At the mercy of others
Perhaps this is a theme for my year, I wrote this post on the matter just a couple of months ago. My intrinsic, God-given wiring and strength is being a giver of mercy and compassion. But being the one who needs help is hard for me. I delight in making food for people who are sick or sad or hurting. It brings me great joy to see a need and be able to meet it. I just mailed a package to a precious friend in Chile and my imagining her receiving it brings me a smile, many times a day. I love standing in my kitchen making the perfect blueberry pancakes because I know everyone in this house thinks they’re the best ever.
Also deeply woven into the fabric that is me is the heart of a mother. Ten years and counting and my heart is less mine all the time. When things crumbled a bit here over the past few days and life unraveled more than a little, I wrote to a couple of friends:
I feel like such an inadequate mother.
I had all the reasons why I was. If only I’d been in the right place at the right time and done just the right thing and kept everyone perfectly safe and unharmed and so on – then it would have turned out differently. While I sat at home waiting for text updates from the ER, madly cleaning the kitchen, because what else could I do, I made a long list of “if….then” statements. The more I came up with the more in a quiet frenzy I was – I am the wrong one, I’m not qualified to do this, look at how I’ve failed. As my silent panic grew, our pastor called, it was late and I was outside in the dark checking on animals. He couldn’t have known that my mind needed a holy interruption so desperately.
He asked if he could go sit with Chris or if his wife should come over and I tried to talk without wavering but had little success. I spouted the lies that had seeped in so fast and spoke them as if all of me believed them to be true because at that moment, they felt true. He wasted no time, he said no, not true and spoke fervent truth over the garbage in my head. And it washed away. It did. It simply could not stay.
I whispered thank you, promised to call if I needed help. I tucked one more kid in bed. Again. I pulled the most worried one out of bed to sit with me and wait. She finally fell asleep so I got to work preparing middle-of-the-night dinner for the early morning return of my beloved and my eldest son. I could breathe again once I hugged them both. Still a host of unknowns and wait-for-the-appointment-after-the-weekend but at least we were all under one roof.
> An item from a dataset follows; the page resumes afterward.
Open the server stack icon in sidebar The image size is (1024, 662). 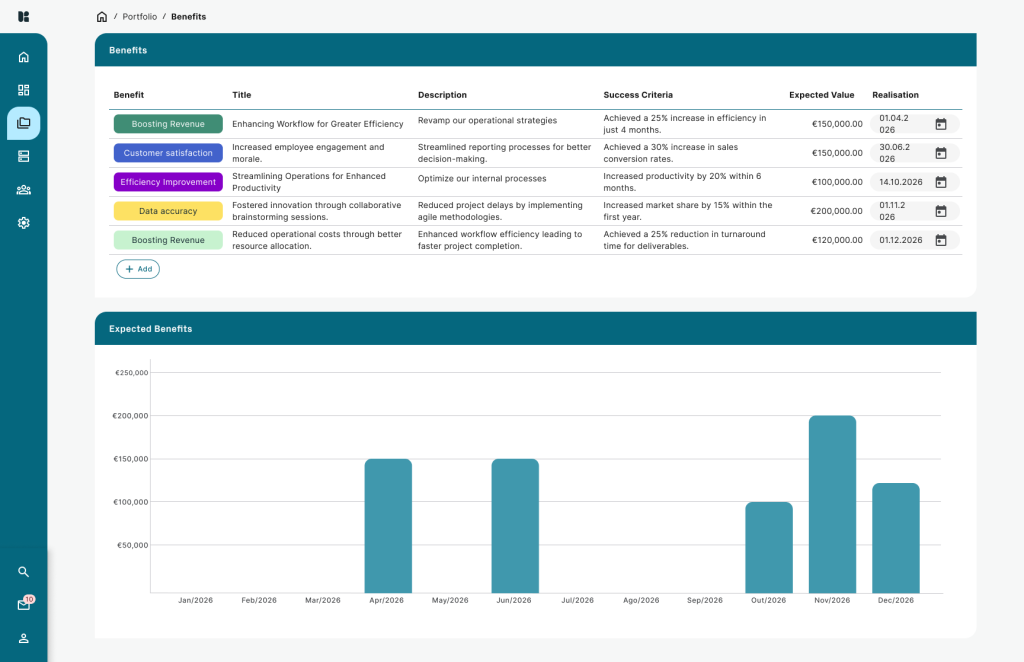click(x=24, y=156)

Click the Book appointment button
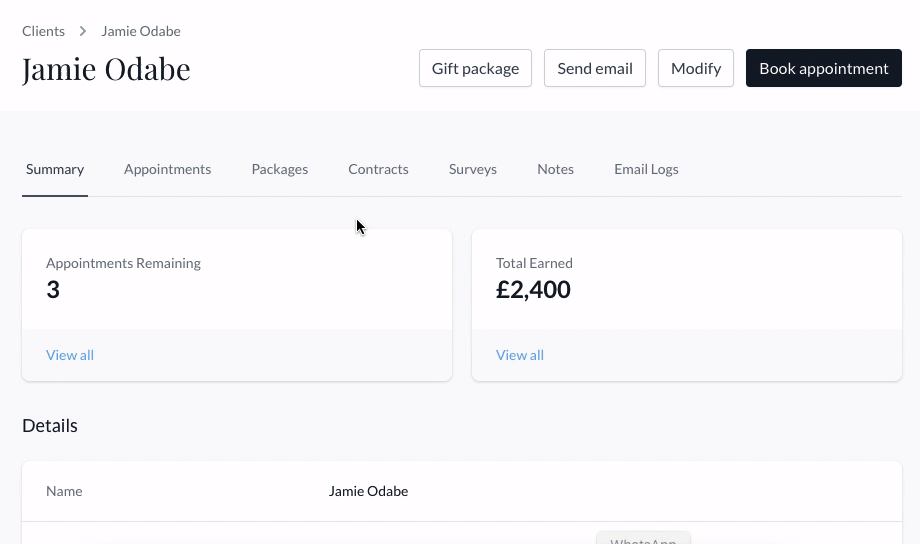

There is something I love about that, something that always brings a level of peace to my heart.
All my ducks were in a row this week. I organized a blueberry picking trip then a picnic following at our home. I scheduled a fall checkup for the van before the baby came and the months of rain too. I booked well-child visits with our family doctor for our kids that needed them. I wrote “goat clipping” one night, a midwife appointment another evening and filled in all these lovely aspirations from my to-do list. I was going to plan a months worth of meals for September. I felt pleased as punch that we would get all this done before the fair and before the baby and before school.
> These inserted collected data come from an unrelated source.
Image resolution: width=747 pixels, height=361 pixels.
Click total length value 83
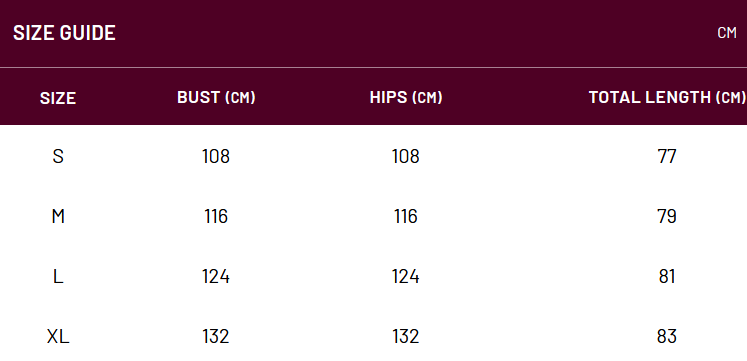pyautogui.click(x=666, y=337)
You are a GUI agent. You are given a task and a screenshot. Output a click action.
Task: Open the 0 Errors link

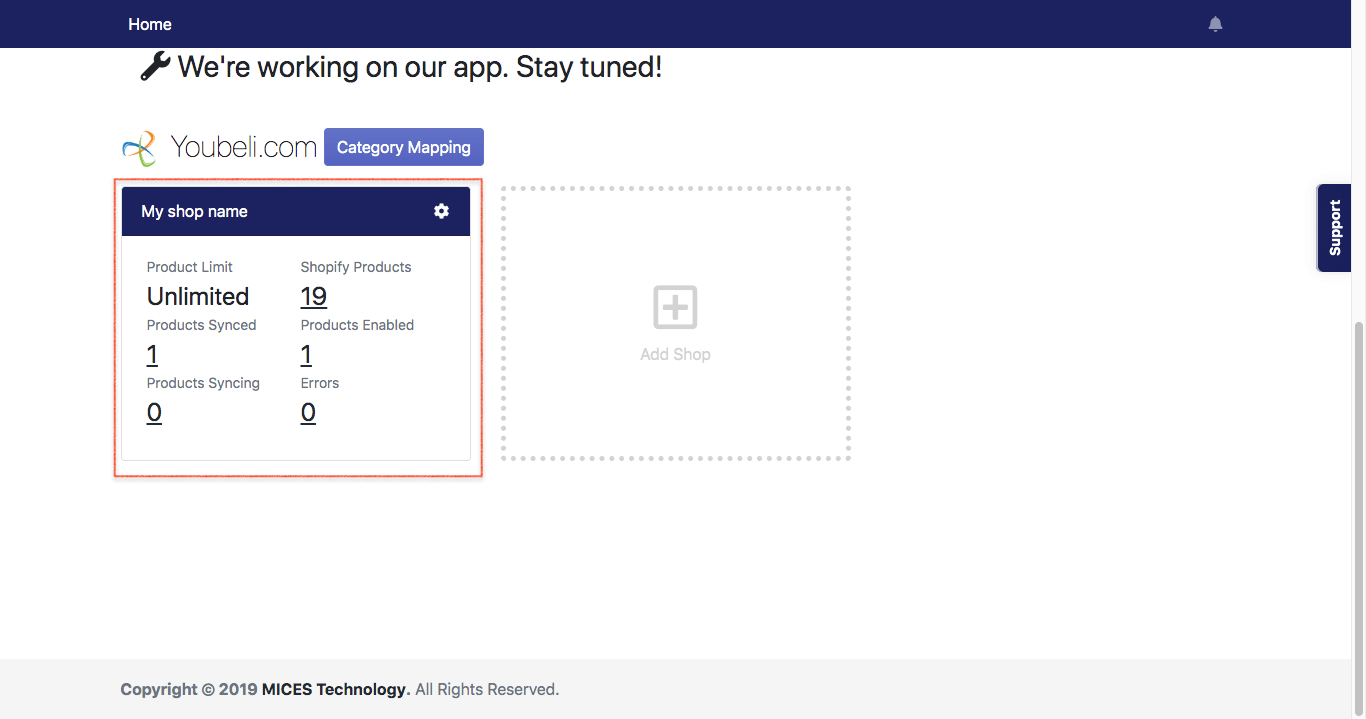[308, 412]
Then in one fell swoop, one poor choice, one moment…the course of our week (our month, our autumn) changed and doctor visits were cancelled, new ones were made, the van will need to keep running happily without maintenance, the goats are still furry and we had to tell everyone the berry picking fun was off. Suddenly, there were no ducks in a row, not even any ducks to be seen.
And here I am, in this place where I need to be held up instead of my much preferred spot of doing the holding. I say yes to help with kids, runs to the store and all sorts of things because I can’t do it by myself. I’m not meant to. And if I try to, not only do I lose but I steal the delight, the blessing of everyone who WANTS to help, to love, to serve by not giving them a chance to.
The gut-wrenching truth that I may spend the rest of my life learning is that I can’t control the outcomes of my kids’ choices. I can love them with everything I am. I can teach them all sorts of wonderful things. I can provide a safe place for them to be who they are and pursue their interests and passions. But they will have to learn on their own the hard stuff of life. It will probably break my heart. More than once.
All I could hope or ask for is that in those places that hurt, that disappoint, that discourage and leave them feeling a little bit lost…that they would see and hear and sense the voice of the One who loves them like none other, in their midst.